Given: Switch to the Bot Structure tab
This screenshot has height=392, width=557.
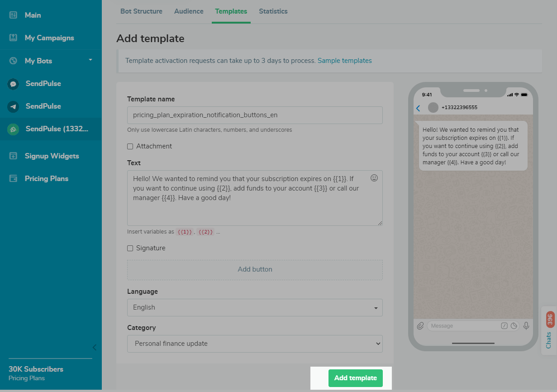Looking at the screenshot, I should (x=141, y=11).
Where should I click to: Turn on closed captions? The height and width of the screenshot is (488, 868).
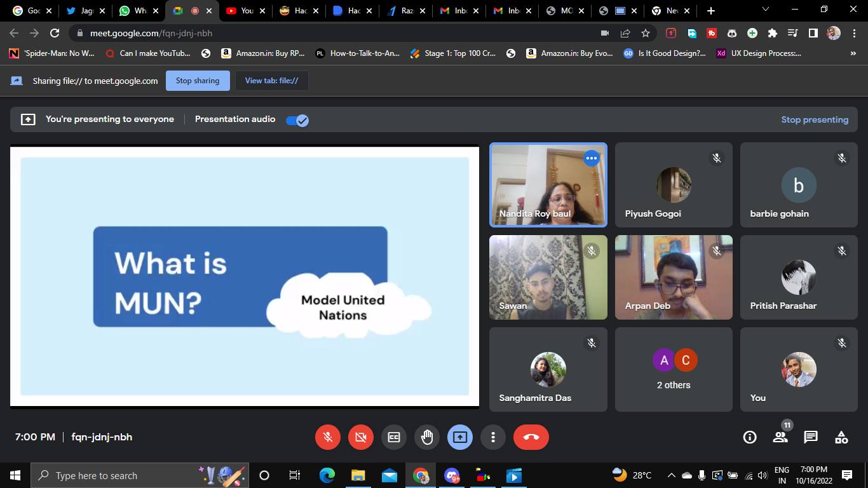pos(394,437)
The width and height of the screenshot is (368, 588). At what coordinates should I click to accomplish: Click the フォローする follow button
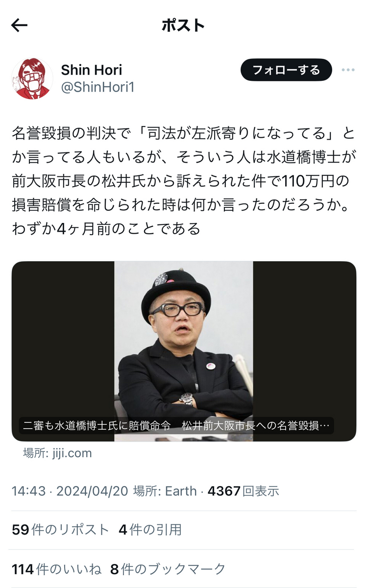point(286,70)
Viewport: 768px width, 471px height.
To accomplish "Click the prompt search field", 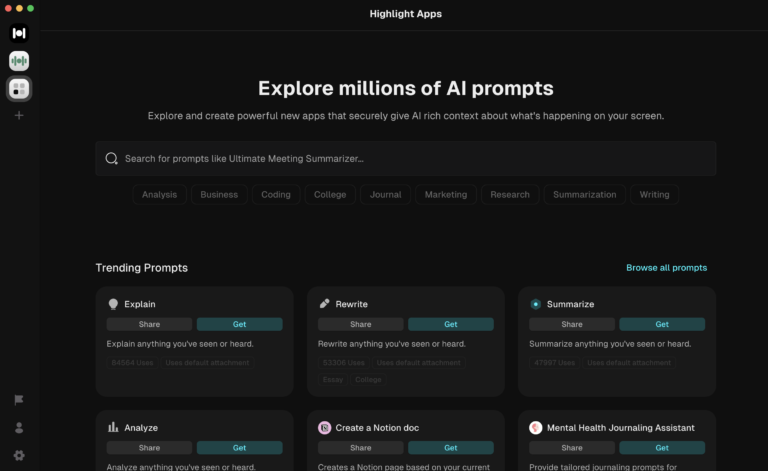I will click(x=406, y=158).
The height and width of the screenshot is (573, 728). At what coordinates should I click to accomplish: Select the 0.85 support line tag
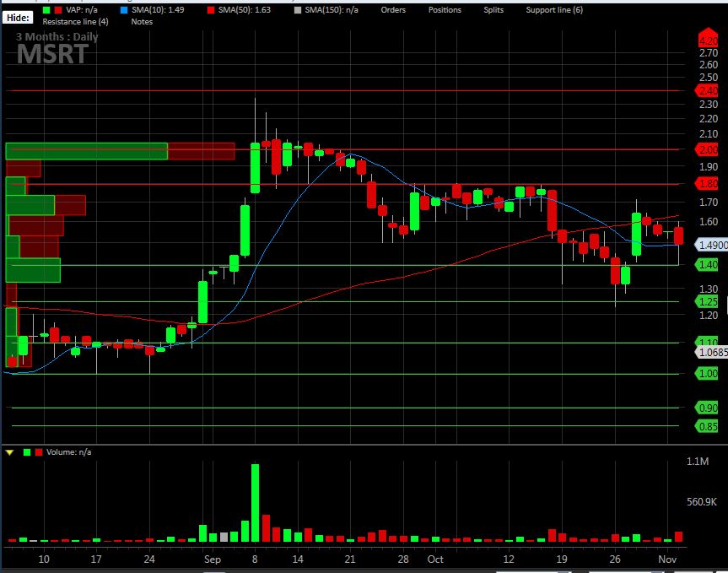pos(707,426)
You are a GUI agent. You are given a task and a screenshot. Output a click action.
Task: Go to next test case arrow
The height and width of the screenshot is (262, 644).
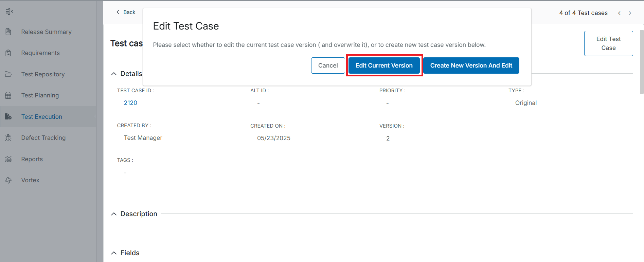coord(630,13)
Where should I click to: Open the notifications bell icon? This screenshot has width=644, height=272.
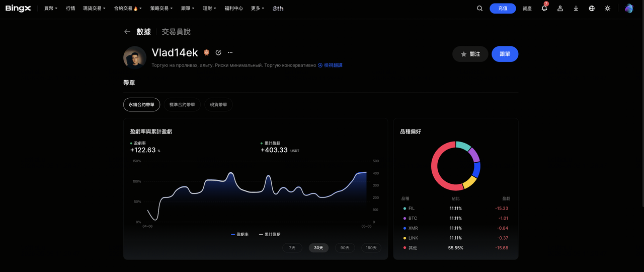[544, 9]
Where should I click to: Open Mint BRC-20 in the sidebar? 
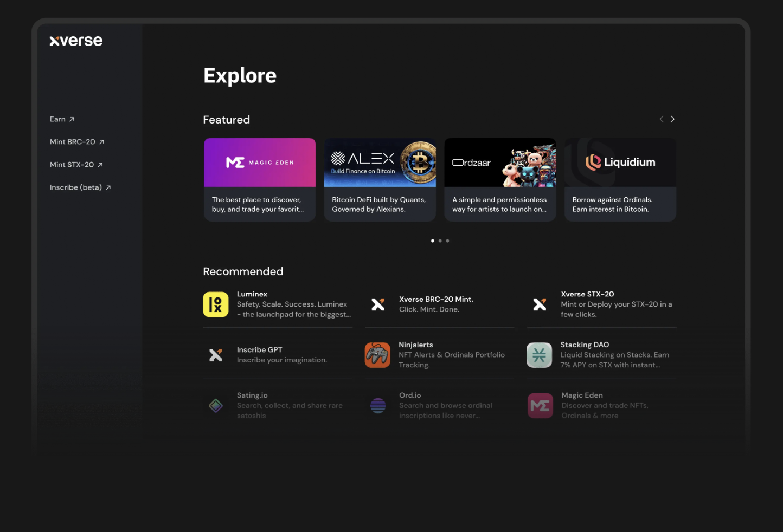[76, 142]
__________________________________________________
Work task - Your answer must be exactly the lines from the one with "Where should I click to: Open Mint" through the final line of the data, with no pictures in it.

Your solution -
Where should I click to: Open Mint BRC-20 in the sidebar? 
[76, 142]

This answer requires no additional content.